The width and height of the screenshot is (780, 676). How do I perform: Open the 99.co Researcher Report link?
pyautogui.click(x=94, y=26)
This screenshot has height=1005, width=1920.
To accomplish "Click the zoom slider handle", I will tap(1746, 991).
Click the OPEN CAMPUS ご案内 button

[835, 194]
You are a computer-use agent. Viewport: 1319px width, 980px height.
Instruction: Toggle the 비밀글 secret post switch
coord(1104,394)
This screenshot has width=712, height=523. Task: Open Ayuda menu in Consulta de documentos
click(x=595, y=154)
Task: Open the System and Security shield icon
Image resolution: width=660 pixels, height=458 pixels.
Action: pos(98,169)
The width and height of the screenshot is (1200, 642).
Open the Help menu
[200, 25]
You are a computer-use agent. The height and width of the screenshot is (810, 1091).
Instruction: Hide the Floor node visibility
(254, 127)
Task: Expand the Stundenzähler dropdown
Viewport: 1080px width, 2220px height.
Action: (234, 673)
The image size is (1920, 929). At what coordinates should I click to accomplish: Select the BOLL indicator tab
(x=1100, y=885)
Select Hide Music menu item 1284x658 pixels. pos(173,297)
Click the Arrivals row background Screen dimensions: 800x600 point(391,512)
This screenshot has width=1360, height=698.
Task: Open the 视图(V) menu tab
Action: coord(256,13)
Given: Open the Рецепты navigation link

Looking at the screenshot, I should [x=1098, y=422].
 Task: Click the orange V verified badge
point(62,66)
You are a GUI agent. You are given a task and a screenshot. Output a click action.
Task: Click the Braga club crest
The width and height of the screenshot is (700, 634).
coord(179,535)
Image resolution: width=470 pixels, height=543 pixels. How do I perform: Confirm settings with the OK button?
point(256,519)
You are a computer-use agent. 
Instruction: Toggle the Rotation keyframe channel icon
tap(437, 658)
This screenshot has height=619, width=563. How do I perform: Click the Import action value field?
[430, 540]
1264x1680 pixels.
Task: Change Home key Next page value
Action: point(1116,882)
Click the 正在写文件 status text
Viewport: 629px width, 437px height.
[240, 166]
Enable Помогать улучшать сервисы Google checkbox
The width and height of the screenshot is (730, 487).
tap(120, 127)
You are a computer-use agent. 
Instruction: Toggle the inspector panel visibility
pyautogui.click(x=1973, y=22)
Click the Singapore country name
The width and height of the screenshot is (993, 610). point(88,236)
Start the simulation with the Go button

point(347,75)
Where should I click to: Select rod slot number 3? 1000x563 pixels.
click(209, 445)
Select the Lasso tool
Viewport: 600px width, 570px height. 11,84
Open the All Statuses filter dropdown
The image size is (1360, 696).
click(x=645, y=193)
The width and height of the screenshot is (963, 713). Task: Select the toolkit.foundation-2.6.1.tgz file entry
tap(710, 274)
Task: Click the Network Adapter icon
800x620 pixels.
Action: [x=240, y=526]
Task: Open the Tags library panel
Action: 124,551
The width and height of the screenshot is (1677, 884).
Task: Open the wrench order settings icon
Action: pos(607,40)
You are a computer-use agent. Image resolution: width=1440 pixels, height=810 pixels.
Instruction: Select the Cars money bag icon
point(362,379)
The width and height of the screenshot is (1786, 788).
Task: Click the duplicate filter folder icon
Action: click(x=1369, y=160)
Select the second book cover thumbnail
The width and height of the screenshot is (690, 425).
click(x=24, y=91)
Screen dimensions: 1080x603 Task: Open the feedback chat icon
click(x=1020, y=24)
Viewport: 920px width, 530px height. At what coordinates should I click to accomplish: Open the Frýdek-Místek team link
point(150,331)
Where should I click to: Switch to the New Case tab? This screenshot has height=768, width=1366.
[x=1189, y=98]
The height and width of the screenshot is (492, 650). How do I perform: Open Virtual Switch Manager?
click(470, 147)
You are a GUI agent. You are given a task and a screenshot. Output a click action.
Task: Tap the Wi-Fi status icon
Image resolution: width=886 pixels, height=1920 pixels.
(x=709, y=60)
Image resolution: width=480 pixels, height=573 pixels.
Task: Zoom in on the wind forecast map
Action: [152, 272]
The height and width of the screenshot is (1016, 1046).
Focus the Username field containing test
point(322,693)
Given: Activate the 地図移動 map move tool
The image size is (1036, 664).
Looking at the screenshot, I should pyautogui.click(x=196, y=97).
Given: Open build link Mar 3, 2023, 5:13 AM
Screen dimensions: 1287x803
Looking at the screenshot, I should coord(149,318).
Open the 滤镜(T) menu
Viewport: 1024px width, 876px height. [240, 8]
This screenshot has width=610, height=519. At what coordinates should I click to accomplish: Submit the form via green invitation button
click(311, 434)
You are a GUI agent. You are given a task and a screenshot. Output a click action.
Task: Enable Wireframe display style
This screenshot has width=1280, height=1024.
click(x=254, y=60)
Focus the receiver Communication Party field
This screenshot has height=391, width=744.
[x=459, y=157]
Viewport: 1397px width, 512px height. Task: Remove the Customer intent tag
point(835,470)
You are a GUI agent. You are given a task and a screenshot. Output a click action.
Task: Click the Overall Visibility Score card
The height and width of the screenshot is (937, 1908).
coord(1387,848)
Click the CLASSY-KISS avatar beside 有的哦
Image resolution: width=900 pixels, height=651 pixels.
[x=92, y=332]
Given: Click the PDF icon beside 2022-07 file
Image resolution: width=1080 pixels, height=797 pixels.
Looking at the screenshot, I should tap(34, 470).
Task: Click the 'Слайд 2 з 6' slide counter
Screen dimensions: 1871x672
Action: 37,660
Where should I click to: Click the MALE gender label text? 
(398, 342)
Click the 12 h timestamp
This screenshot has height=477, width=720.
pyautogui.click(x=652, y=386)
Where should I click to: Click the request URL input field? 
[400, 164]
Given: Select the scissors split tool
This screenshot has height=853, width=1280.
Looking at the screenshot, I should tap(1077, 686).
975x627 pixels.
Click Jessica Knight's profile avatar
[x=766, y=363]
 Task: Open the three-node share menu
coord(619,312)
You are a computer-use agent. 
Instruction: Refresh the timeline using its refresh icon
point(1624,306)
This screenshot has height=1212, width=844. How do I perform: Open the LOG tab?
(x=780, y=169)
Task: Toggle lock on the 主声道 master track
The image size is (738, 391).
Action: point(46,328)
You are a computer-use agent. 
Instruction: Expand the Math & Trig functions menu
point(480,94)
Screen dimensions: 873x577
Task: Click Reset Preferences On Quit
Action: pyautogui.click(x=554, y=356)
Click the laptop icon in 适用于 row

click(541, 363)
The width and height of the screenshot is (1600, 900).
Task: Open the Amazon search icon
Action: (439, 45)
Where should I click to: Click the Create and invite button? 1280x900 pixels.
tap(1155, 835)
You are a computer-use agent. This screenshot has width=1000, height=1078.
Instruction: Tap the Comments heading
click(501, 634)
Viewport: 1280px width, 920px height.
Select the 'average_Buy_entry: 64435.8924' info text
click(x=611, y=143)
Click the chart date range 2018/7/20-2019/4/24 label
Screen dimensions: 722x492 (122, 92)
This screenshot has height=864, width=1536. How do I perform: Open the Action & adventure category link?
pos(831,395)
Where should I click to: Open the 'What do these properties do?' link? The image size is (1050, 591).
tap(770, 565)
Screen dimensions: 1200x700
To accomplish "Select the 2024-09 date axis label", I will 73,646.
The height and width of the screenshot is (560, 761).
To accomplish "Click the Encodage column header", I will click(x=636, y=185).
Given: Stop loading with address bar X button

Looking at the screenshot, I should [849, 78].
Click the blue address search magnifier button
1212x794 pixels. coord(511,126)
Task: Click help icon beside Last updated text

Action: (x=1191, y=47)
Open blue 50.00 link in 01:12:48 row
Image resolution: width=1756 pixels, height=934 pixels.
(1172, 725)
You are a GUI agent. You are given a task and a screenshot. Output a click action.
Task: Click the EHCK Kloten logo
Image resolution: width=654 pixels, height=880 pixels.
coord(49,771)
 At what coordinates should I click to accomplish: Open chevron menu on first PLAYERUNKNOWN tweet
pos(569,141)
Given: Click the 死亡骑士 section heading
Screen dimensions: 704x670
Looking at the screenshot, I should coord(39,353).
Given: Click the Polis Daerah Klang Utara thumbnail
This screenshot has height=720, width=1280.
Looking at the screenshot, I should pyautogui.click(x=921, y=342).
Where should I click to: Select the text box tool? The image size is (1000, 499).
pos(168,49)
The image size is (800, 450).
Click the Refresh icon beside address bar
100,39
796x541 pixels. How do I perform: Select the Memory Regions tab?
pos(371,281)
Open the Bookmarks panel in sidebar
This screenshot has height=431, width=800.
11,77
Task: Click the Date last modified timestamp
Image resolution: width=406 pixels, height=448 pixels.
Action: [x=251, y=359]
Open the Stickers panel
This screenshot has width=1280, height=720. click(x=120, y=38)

> _PROBLEM DESCRIPTION_
Looking at the records above, work out how many lines include the string "timestamp". Give the number and nothing else.

> _RESULT_
2